In November, Compassion & Choices hosted a webinar about advance care planning and hospice use among African Americans. The event included State Representative Rena Moran, who chairs the Health & Human Services Committee, along with two members of Compassion & Choices African American Leadership Council: Rev. Charles McNeill, Jr. of Unity Baptist Church and Missy Moore, a nurse and healthcare executive. 

In December, with the help of an amazing host committee of volunteer advocates,  we held our first-ever live virtual fundraiser, with remarks from Compassion & Choices CEO Kim Callinan, former Governor Arne Carlson and lobbyist Richard Carlbom, who has organized some of the most powerful grassroots campaigns in the history of the state.

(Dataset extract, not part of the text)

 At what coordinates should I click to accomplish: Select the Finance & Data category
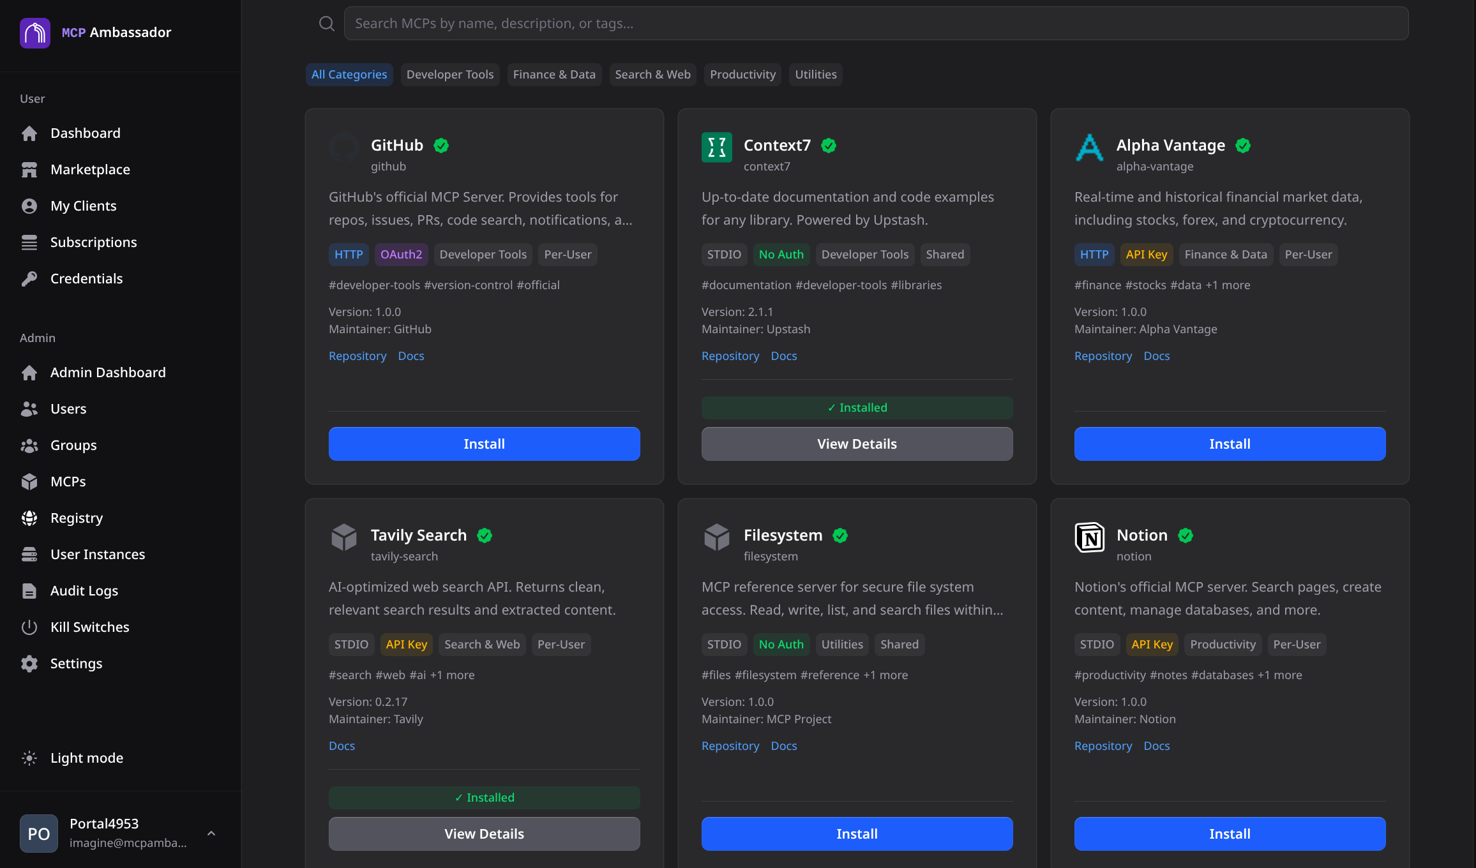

On September 11, 2019, the House Health and Human Services Policy Committee held and informational hearing on the Minnesota End-of-Life Option Act. Supporters came out in a major way, with over 120 people donning our signature yellow sitting in the hearing room.

On March 7, 2019, the End-of-Life Option Act, House File 2152, was introduced by Rep. Mike Freiberg. If passed, the bill would have authorized medical aid in dying in Minnesota, however, the legislative session adjourned on May 20, 2019.


The Minnesota End-of-Life Option Act (HF 1885) was introduced in the 2017-2018 biennium legislative session by Sen.Chris Eaton (DFL– chief author) and Rep. Mike Freiberg (DFL – chief author). It was referred to the Health and Human Services Reform Committee.

Sen. Eaton and Rep. Mike Freiberg introduced the End-of-Life Option Act for 2017 (SF 1572,HF 1885) on March 1, 2017. Unfortunately, the bill was not heard during the 2017 legislative session.


Minnesota’s Compassionate Care Act, modeled after Oregon’s Death with Dignity Act, was heard in the Senate Health, Human Services & Housing Committee on March 16, 2016. After extensive testimony, including from Brittany Maynard’s husband, Dan Diaz, who traveled from California, the bill was withdrawn for this year. Senate author Sen. Chris Eaton pledged to reintroduce the legislation in 2017 and to continue educating the public and elected officials across the state about the need for the law.